WRITTEN INSTRUCTION 1 -
Translate this sentence from the chicken and chorizo pie recipe into Spanish: "Pastry though is a basic that I should be able to do."
WRITTEN INSTRUCTION 2 -
From the chicken and chorizo pie recipe, write out the passage that begins with the words "Tuesday, 29 October" and ends with "to practise more.".

SOURCE DOCUMENT -

--- begin ---

Tuesday, 29 October 2013

Chicken and Chorizo Pie



I’m disheartened by my complete lack of skill with pastry and am not looking forward to the energy I need to expend to get good. Most baking things I can master and I’m happy to ignore icing as I’m bad at it. Pastry though is a basic that I should be able to do. I have no idea what the issue is but I clearly need to practise more.
I decided to make a pie this week. I don’t watch Bake Off (shock horror) but I know that they made a picnic pie in the final so thought I’d give it a go. I should have bought the pastry but attempted a lard/butter short crust thing that should have worked but didn’t. It cracked, I had to piece it together in the tin, there were a lot of holes I had to patch up – a nightmare. It didn’t help that I was making a massive pie in a 20” springform tin so the rolling and transporting was a pain.
Anyway, the filling does rock so I’m happy with that. It tastes great and I should probably try making mini pies in a muffin tin before attempting a huge pie. The pastry tastes great but just looks shocking. I’m giving guidelines below so sorry for the ramshackle recipe.
Ingredients
800g short crust pastry - Recipes were saying 500g but unless you can roll it out ultra-thin (and who wants that in a pie) and transport it to a tin in one piece then forget it. Also if you can do that you’re super human in my eyes and should be saving the world! I’m not giving a recipe for this as mine clearly didn’t work. Just buy some ready to roll.
4 chicken breasts
1 x chorizo ring (about 225g)
1 x pack of pork sausages
1 heaped tsp of hot chili pepper
1 heaped tsp cayenne pepper
1 egg, beaten
 
1.    Preheat the oven the 180°c/GM4.
2.    Make the filling as I think it benefits from sitting together for a while before cooking. Chop the chicken breasts and chorizo into small pieces. Mix with the sausage meat that you take out of the cases. Then add the spice and mush together. Hands are best. I tend not to use salt and pepper as you’re using two meats that have already been prepared so there should be enough. If you’re not sure then just fry up a small amount and taste once cooked.
3.    Grease your tin with butter. Then roll out 2/3rds of the pastry to cover the bottom and sides of the tin. I’m not going to help with method but if it cracks or breaks use water to cement it back together. It will taste fine as its pastry.

--- end ---

GIVEN INFORMATION -
--- begin ---

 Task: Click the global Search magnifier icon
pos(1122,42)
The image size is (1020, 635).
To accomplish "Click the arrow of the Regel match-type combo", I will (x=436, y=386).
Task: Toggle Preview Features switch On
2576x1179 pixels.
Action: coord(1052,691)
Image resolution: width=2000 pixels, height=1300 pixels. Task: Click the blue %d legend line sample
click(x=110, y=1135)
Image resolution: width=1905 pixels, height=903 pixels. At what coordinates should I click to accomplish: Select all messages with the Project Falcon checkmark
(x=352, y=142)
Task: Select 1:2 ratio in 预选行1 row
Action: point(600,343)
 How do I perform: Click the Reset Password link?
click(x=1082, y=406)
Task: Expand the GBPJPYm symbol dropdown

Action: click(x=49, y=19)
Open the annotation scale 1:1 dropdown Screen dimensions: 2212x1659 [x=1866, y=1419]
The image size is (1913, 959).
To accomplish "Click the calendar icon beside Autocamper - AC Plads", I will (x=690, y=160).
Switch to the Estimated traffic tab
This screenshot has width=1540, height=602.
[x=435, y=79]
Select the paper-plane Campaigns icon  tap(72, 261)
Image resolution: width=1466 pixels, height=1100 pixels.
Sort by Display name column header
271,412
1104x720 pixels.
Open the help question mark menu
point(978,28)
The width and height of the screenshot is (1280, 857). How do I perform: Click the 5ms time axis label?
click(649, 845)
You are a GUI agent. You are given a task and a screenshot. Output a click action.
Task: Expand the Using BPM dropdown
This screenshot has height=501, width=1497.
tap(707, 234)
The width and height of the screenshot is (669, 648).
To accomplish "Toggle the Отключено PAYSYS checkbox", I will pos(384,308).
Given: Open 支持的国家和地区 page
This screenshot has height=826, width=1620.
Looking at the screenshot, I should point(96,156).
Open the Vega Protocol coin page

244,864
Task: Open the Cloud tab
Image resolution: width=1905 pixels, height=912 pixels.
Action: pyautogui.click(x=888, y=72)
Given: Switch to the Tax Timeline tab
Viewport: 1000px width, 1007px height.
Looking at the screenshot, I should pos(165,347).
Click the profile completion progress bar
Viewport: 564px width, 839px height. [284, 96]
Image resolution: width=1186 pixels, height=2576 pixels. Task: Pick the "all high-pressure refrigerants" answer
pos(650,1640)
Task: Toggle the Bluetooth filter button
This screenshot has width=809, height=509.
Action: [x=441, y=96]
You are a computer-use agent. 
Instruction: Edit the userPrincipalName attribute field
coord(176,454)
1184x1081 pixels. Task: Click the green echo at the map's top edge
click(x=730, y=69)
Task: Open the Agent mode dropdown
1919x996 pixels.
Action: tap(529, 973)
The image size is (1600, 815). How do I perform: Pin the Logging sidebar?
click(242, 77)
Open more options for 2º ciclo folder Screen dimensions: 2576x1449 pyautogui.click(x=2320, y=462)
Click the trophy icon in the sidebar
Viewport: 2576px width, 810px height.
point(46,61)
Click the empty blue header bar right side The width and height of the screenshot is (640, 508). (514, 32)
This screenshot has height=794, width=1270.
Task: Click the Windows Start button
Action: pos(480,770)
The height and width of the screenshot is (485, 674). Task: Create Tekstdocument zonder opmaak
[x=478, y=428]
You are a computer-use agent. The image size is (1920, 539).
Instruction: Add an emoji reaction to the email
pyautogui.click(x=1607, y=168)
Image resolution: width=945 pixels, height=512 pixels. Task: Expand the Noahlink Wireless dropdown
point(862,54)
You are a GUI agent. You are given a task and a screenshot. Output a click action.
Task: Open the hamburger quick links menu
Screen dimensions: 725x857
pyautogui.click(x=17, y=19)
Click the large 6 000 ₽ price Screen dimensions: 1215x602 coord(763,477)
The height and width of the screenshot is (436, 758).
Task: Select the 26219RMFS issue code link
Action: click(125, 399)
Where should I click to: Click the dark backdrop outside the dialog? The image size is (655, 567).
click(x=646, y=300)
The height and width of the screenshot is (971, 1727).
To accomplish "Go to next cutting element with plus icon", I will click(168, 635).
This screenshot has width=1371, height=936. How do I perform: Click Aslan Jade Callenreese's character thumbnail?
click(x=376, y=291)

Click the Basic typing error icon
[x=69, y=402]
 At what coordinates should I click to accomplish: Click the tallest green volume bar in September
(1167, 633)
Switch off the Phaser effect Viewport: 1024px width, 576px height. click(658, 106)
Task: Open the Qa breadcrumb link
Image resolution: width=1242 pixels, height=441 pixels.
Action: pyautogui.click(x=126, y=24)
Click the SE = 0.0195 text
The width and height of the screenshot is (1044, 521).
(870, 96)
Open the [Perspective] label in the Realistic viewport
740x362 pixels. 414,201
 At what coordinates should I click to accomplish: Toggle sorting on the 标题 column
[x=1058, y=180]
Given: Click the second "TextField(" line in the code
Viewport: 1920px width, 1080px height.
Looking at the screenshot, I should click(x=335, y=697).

--- end ---

CORRECT RESULT 1 -
Sin embargo, la masa es algo básico que debería saber hacer.

CORRECT RESULT 2 -
Tuesday, 29 October 2013

Chicken and Chorizo Pie



I’m disheartened by my complete lack of skill with pastry and am not looking forward to the energy I need to expend to get good. Most baking things I can master and I’m happy to ignore icing as I’m bad at it. Pastry though is a basic that I should be able to do. I have no idea what the issue is but I clearly need to practise more.